# Data records

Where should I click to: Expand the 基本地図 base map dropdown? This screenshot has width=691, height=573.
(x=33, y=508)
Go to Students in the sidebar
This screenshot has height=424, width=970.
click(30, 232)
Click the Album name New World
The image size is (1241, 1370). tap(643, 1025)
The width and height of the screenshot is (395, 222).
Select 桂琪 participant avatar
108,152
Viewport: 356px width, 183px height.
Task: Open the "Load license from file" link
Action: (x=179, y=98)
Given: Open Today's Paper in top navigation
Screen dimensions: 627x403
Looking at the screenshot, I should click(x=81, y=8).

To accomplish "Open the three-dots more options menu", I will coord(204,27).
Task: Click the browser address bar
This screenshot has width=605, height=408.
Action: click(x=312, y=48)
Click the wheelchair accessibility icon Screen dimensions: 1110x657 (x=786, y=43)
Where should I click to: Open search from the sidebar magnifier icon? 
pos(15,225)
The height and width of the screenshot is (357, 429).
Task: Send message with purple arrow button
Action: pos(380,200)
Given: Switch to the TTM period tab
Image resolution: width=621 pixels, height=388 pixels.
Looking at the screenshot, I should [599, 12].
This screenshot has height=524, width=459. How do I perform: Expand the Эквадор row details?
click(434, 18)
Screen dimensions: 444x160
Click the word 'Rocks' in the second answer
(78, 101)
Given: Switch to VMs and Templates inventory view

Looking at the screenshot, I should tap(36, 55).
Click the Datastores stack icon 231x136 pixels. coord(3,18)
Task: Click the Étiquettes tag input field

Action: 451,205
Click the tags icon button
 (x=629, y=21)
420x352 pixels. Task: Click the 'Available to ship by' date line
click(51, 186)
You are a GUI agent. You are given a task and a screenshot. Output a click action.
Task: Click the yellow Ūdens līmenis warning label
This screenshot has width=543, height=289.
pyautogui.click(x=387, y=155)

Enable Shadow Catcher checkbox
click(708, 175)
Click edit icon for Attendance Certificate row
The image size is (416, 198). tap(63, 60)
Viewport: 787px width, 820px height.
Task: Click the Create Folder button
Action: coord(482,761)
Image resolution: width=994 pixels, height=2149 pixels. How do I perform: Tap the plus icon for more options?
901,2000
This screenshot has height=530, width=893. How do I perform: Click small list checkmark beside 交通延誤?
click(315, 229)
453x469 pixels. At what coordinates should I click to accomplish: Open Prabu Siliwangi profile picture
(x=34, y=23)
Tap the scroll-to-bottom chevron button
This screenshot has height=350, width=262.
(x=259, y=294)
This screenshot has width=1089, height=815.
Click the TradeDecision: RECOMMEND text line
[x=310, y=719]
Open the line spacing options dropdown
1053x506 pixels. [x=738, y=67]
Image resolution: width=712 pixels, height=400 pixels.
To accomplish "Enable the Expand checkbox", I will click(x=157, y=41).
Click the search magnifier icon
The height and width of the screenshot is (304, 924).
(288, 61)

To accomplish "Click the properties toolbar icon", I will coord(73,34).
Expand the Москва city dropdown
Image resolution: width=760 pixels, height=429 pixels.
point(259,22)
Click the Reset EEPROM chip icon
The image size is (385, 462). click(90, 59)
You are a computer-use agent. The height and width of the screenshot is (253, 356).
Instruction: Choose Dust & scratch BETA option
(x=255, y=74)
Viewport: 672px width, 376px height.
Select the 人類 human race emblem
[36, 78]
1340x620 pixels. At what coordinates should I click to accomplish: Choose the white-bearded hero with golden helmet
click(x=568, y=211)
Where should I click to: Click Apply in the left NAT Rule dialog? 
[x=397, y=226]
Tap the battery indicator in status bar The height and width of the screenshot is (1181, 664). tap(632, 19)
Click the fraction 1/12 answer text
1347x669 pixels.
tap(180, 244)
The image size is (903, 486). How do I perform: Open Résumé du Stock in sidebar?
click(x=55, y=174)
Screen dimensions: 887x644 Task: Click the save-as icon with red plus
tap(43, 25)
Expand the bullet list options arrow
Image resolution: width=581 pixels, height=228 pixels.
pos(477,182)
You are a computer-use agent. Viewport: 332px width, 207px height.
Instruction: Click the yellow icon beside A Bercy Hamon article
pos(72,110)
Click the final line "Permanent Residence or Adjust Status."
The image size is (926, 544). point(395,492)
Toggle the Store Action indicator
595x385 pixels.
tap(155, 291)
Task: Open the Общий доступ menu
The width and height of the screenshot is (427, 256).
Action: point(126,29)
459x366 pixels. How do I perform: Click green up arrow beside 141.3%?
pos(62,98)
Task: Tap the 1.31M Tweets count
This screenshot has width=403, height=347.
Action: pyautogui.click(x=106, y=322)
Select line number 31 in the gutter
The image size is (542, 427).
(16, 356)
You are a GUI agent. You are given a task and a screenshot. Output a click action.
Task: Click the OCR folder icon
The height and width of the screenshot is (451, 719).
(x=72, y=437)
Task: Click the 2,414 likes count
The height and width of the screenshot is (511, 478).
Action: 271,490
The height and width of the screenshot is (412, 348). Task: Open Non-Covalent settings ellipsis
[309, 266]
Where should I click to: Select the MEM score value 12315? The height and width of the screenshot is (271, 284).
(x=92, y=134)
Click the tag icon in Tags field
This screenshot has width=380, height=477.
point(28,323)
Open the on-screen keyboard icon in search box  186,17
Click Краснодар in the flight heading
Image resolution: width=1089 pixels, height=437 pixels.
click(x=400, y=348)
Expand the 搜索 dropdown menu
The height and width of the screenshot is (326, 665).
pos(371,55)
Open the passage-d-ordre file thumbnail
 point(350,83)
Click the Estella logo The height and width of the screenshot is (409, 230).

# Your task
If a line of the data above holds the string "menu", count it, then give only the final number.

# The answer
3